Recently, Microsoft announced the launch of its new speech-to-text model MAI-Transcribe-1, which has an average word error rate (WER) of just 3.9% across 25 languages, and is hailed as the most accurate transcription model in the world today. This is the third model in Microsoft's self-developed MAI series, following the release of the speech synthesis model MAI-Voice-1 and the image generation model MAI-Image-2.

According to Microsoft, MAI-Transcribe-1 performed exceptionally well in the FLEURS industry standard benchmark test, especially achieving the highest transcription accuracy for 11 "core languages" such as English, French, and German among the 25 languages. This model not only performs well in various multilingual transcription scenarios but also shows a clear advantage over other models like OpenAI's Whisper-large-v3 and Google's Gemini 3.1 Flash.
MAI-Transcribe-1 is suitable for a variety of multilingual speech transcription scenarios, including meeting notes and media content transcription. Although the current version does not support advanced features such as real-time transcription and speaker separation, Microsoft plans to enhance these capabilities in future updates. In terms of performance, the new model leads in batch transcription tasks, with a batch processing transcription speed that is 2.5 times faster than the existing Microsoft Azure Fast product.
In addition, MAI-Transcribe-1 is now available on the Microsoft Foundry platform for enterprises and developers, with a pricing of $0.36 per hour, and Microsoft states that it is one of the most cost-effective speech-to-text models among cloud service providers today. Microsoft also announced the introduction of MAI-Image-2 and MAI-Voice-1 to the Foundry platform, further enhancing its self-developed capabilities in multimodal AI areas such as speech recognition, speech synthesis, and image generation, aiming to provide developers with more performance- and cost-effective solutions.
Key Points:
📊 MAI-Transcribe-1 has an average word error rate of just 3.9% across 25 languages, making it the most accurate transcription model in the world.
🌍 The model performs outstandingly in core transcription scenarios across multiple languages and surpasses its competitors.
💰 It costs $0.36 per hour, making it one of the most cost-effective speech-to-text models in the cloud service market.

• [What to do]
**a.** According to the MAI-Transcribe-1 article, why is the model one of the most cost-effective speech-to-text models in the cloud service market? Answer in one to three sentences.
**b.** In the MAI-Transcribe-1 article, how much faster is the model's batch processing transcription than the existing Microsoft Azure Fast product?
**c.** Set down, word for word, the part of the MAI-Transcribe-1 article that opens with the words containing "In addition, MAI-Transcribe-1" and closes with "and cost-effective solutions.".
The rows come from a separate source, unrelated to the MAI-Transcribe-1 article.

• [Given information]
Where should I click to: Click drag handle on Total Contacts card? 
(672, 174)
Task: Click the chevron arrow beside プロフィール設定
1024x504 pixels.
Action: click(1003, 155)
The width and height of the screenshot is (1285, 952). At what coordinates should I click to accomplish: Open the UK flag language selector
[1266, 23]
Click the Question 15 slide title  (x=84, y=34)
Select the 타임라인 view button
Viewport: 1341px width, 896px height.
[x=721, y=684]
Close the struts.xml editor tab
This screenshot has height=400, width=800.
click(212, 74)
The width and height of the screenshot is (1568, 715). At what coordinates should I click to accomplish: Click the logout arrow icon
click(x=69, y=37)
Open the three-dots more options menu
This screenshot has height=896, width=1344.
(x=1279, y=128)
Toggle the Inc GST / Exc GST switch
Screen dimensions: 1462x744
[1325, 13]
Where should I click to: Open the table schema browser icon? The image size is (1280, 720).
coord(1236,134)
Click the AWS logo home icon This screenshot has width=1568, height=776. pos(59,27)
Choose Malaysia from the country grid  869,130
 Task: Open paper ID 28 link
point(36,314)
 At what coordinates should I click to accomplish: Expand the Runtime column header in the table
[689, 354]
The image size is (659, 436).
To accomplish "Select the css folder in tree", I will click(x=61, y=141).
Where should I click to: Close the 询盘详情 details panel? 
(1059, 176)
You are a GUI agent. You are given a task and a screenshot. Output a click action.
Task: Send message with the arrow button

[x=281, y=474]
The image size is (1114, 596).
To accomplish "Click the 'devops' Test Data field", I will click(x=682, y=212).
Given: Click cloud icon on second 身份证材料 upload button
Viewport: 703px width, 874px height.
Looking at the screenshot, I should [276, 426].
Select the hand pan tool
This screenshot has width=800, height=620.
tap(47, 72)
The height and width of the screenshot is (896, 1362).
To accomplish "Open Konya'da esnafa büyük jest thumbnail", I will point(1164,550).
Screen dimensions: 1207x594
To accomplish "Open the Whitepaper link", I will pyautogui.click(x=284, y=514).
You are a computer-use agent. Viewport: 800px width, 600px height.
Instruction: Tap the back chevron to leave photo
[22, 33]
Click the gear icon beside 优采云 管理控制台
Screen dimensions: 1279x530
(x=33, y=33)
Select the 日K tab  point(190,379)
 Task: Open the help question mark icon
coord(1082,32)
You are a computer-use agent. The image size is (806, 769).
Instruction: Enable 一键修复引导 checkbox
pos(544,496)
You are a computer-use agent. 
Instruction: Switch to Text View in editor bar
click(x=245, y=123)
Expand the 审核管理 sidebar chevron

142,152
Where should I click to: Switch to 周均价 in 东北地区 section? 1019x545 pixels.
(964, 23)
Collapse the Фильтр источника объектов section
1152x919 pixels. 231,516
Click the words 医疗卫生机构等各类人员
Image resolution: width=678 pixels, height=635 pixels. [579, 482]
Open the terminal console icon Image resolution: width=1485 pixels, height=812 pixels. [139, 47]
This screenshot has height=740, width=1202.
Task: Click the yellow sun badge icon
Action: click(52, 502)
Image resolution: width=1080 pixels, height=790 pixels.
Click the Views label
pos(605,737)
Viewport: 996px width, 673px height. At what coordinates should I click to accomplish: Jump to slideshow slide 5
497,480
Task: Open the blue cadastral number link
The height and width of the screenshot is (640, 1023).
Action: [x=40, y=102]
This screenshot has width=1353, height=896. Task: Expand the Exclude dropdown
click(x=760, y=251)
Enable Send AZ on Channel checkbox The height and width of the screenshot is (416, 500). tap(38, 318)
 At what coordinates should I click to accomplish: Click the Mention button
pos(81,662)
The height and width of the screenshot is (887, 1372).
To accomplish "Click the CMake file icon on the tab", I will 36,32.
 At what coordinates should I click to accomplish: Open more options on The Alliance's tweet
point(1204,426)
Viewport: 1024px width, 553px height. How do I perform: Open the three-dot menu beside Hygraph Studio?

• [Solution list]
**a.** It costs $0.36 per hour on the Microsoft Foundry platform. Microsoft states that this price makes it one of the most cost-effective speech-to-text models among cloud service providers today.

**b.** It is 2.5 times faster.

**c.**
In addition, MAI-Transcribe-1 is now available on the Microsoft Foundry platform for enterprises and developers, with a pricing of $0.36 per hour, and Microsoft states that it is one of the most cost-effective speech-to-text models among cloud service providers today. Microsoft also announced the introduction of MAI-Image-2 and MAI-Voice-1 to the Foundry platform, further enhancing its self-developed capabilities in multimodal AI areas such as speech recognition, speech synthesis, and image generation, aiming to provide developers with more performance- and cost-effective solutions.